Ebola, Legionnaire's Disease, and coccidiomycosis pneumonia are severe MSM hyperactivity due to pulmonary bacterial infestation that causes acute, severe inflammation of lung tissues.
Adult Respiratory Distress Syndrome (ARDS) is the first manifestation of Multi-Organ Failure Syndrome (MOFS) due to the rich concentration of tissue factor in pulmonary tissues. It is most commonly caused by combinations of severe trauma plus sepsis. As positive feedback worsens the MSM hyperactivity, additional organs are disrupted by inflammation and soluble fibrin invasion, often with lethal result. Most victims are elderly and suffer from subclinical accelerated capillary senescence, which is an additional source of stress. Severe ARDS is often complicated by pulmonary fibrosis because soluble fibrin exudates promote collagen production in the lung.
Eclampsia is essentially the same as MOFS except that pregnancy is the primary source of stress, because amniotic fluid is rich in tissue factor that sometimes leaks into systemic circulation and activates factor VII, causing MSM hyperactivity.
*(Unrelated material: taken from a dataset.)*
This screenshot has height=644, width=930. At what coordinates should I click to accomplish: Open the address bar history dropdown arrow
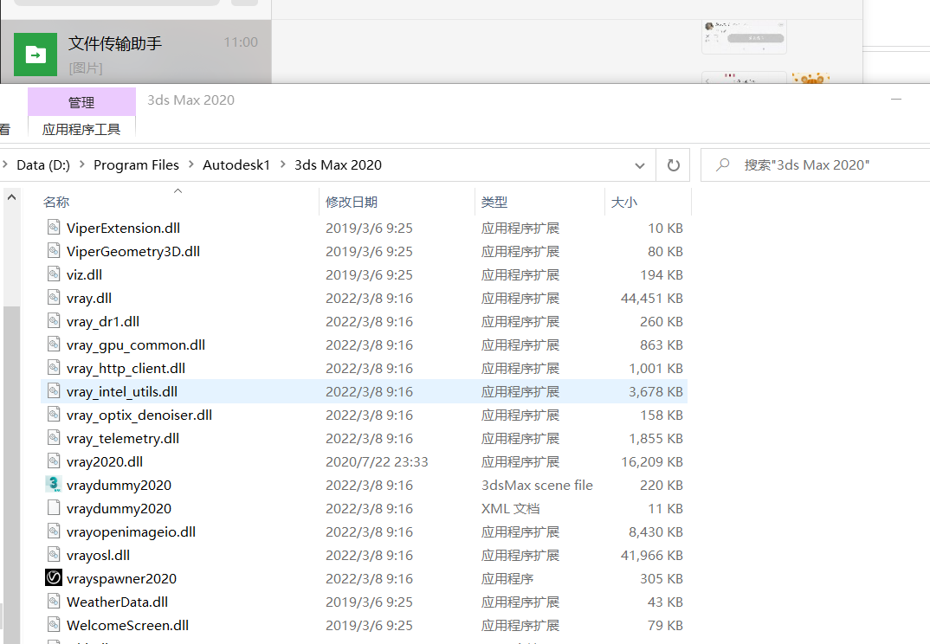point(640,165)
The placenta is also rich in tissue factor that can leak into systemic circulation. Most cases are precipitated by combinations of accelerated capillary senescence (which explains why smoking is associated with eclampsia), occult urinary tract infection, and the onset of labor, which suddenly exaggerates SNS activity, metabolic demand, and cardiac output. The onset of labor can also cause amniotic fluid embolus wherein large quantities of tissue factor enter systemic circulation and precipitate disseminated intravascular coagulation (DIC)
Severe Burns and brain injuries are associated with high mortality because they release large quantities of tissue factor into blood circulation
Spinal Cord Shock Syndrome occurs when spinal cord trauma exposes tissue factor and activates tissue repair activity in the affected spinal cord tissue, causing inflammation, edema, and swelling. For a few hours the spinal cord functions normally, but as the swelling progressively compromises perfusion in the affected spinal cord tissue, nervous activity deteriorates, and ischemic necrosis and sclerosis can cause functional spinal cord transection.
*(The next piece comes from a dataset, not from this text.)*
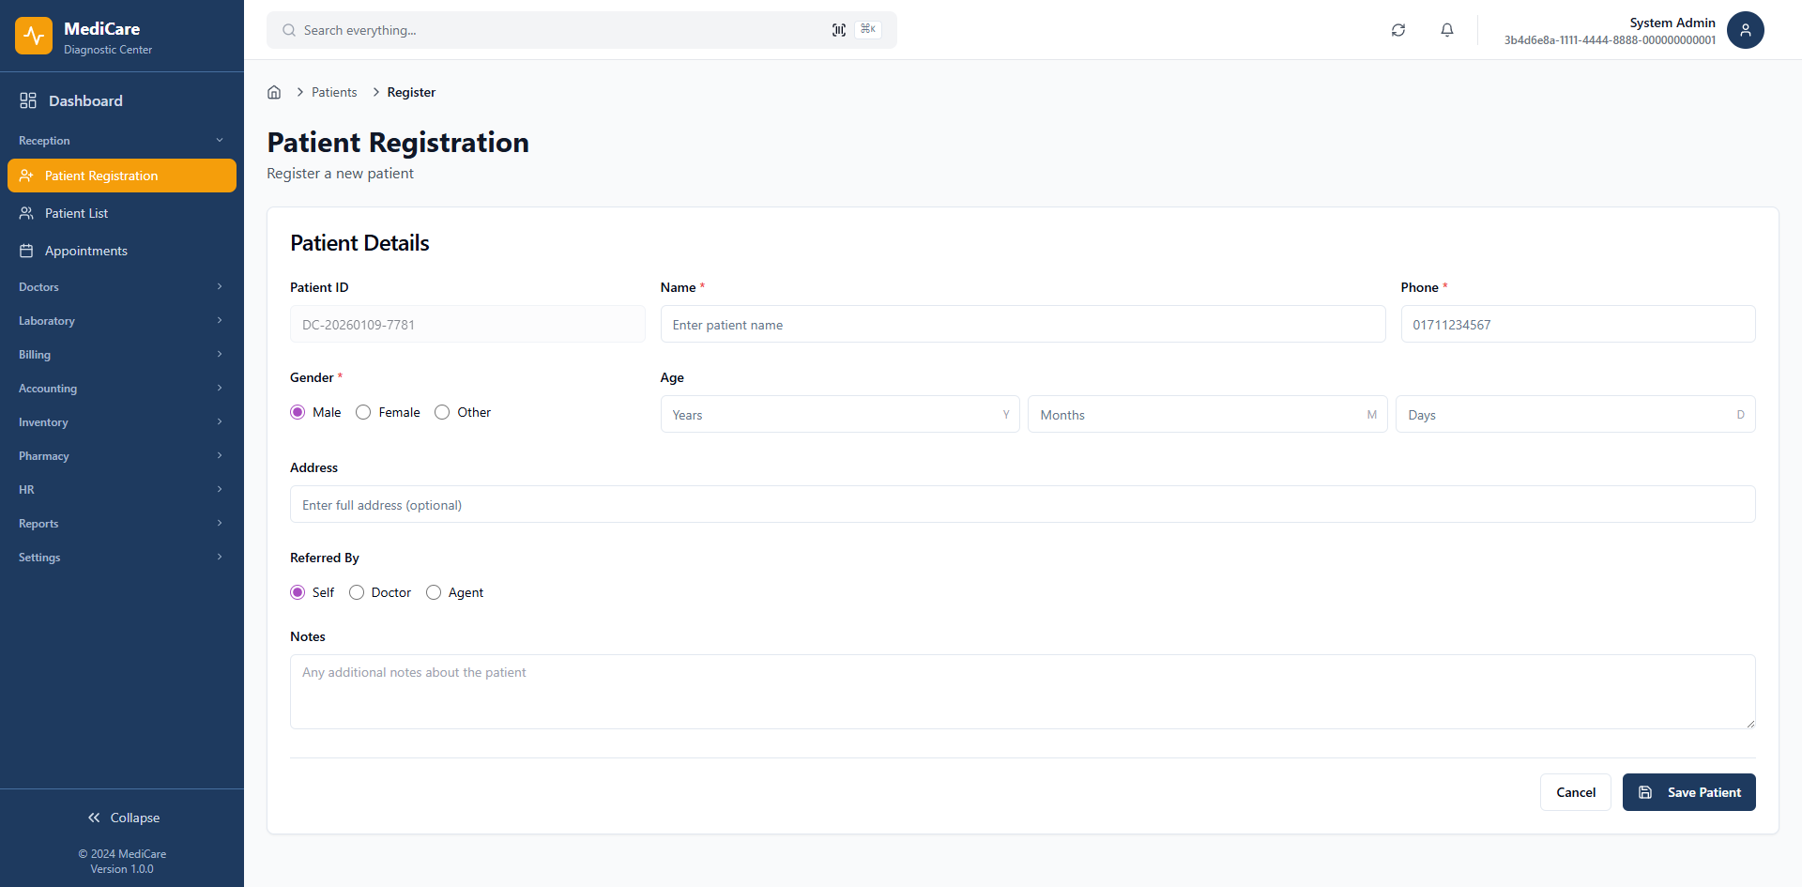Open the notifications bell
This screenshot has width=1802, height=887.
click(x=1446, y=30)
Treatment consisting of combinations of anesthesia, analgesia and thrombin inhibition using EDTA, trisodium citrate or magnesium sulphate can mitigate MSM hyperactivity so as to enhance antibiotic effectiveness, inhibit inflammation, restore normal permeability of the vascular endothelium, preserve organ function, restore tissue perfusion and oxygation to infarcted tissues, promote healing, salvage function, and save lives.